• _PAGE EXCERPT_
——

If there is no gravity,then there is no speed ?
if these nonsense questions,sorry...
No need to apologise. It's not at all obvious. In fact, it took the best minds of the world thousands of years to figure this out!

If there was no gravity or any other external force acting on the moon, it's velocity would be constant. This means that it its speed would never change, and nor would the direction it was travelling in.

What would it's speed be? Any fraction of the speed of light you like. If you call it zero, it will stay zero. If you call it half of the speed of light, it will stay half of the speed of light. It's only meaningful to say how velocity changes, or what the difference is between two velocities. There's no objective answer to the question "what is the original speed (or velocity) of the moon".

——

• _SUPPLIED MATERIAL_

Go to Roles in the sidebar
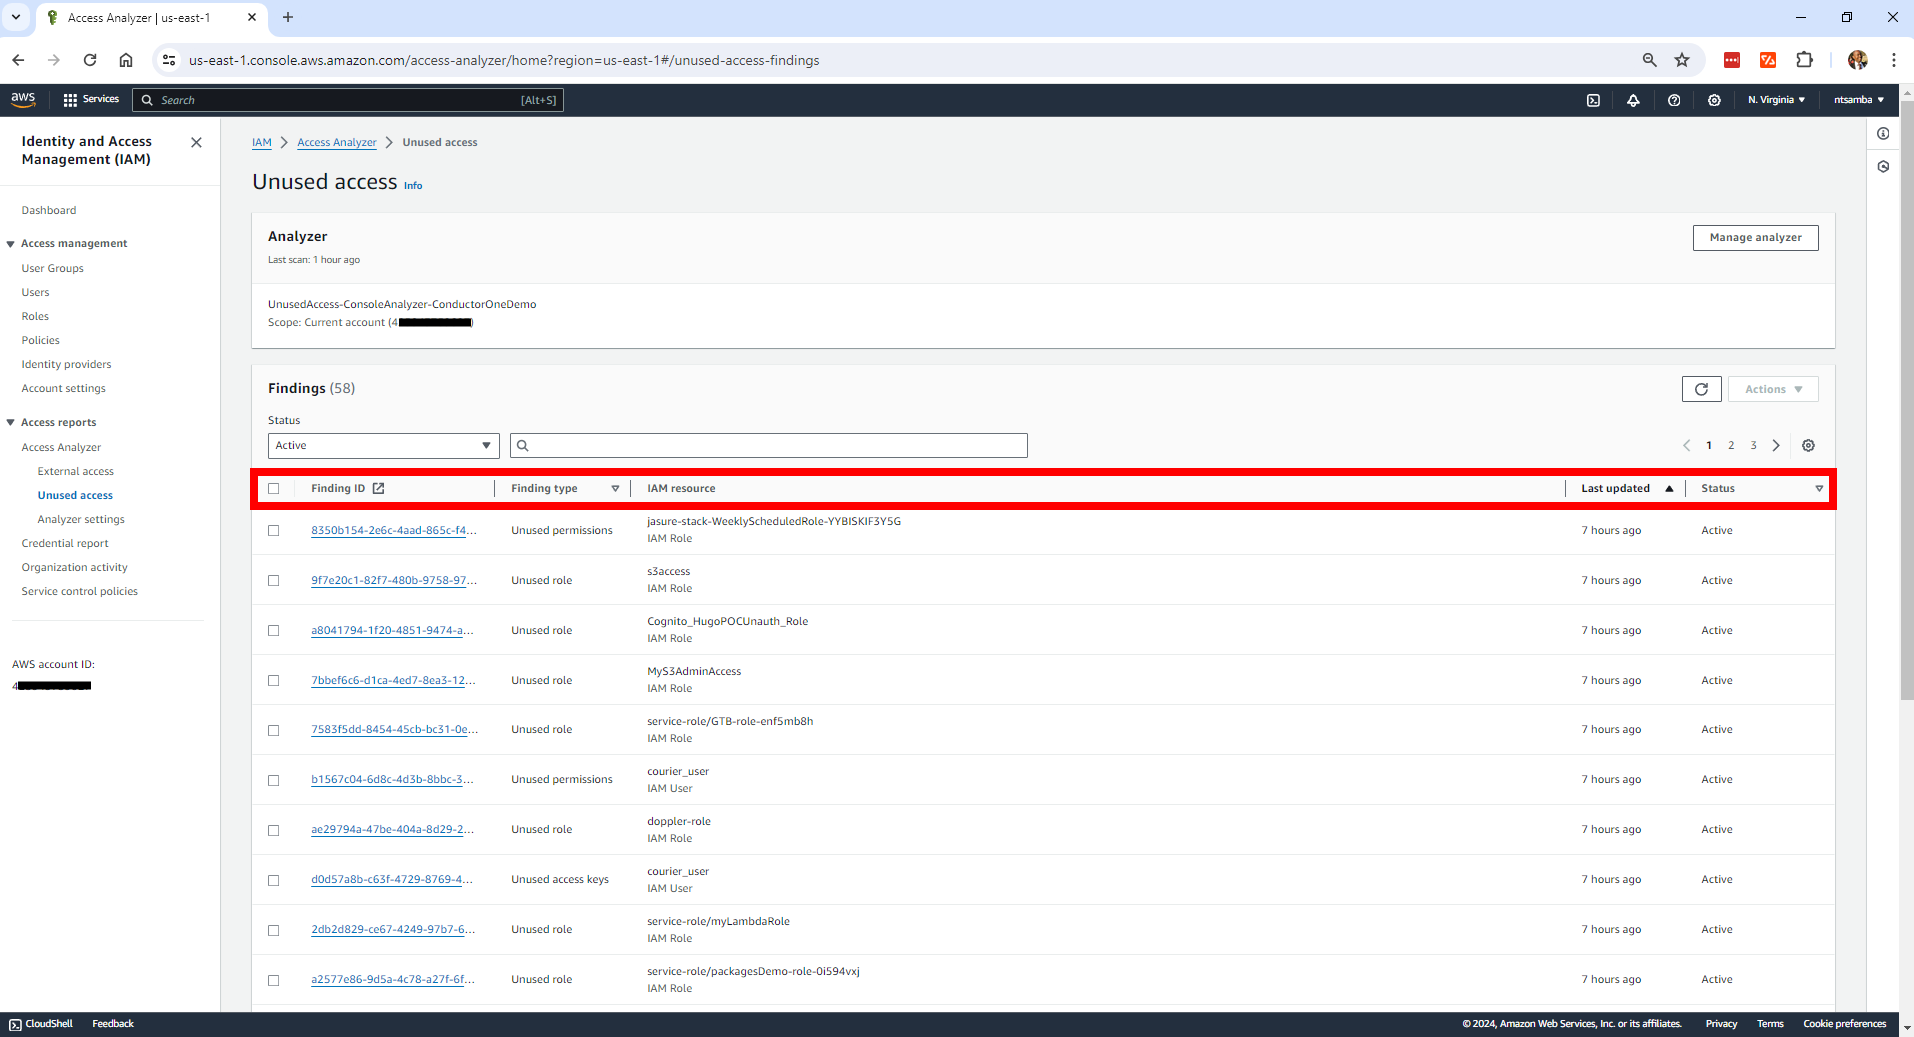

——

• _WHAT YOU SHOULD DO_
In the thread on gravity and the moon's speed, why is there no objective answer to the question of the moon's original speed? This material comes from a source separate from the thread on gravity and the moon's speed.

• _FULL RESPONSE_
It is only meaningful to say how velocity changes or what the difference is between two velocities. So the moon's speed can be taken as any fraction of the speed of light, and with no gravity or other external force it would stay at that value.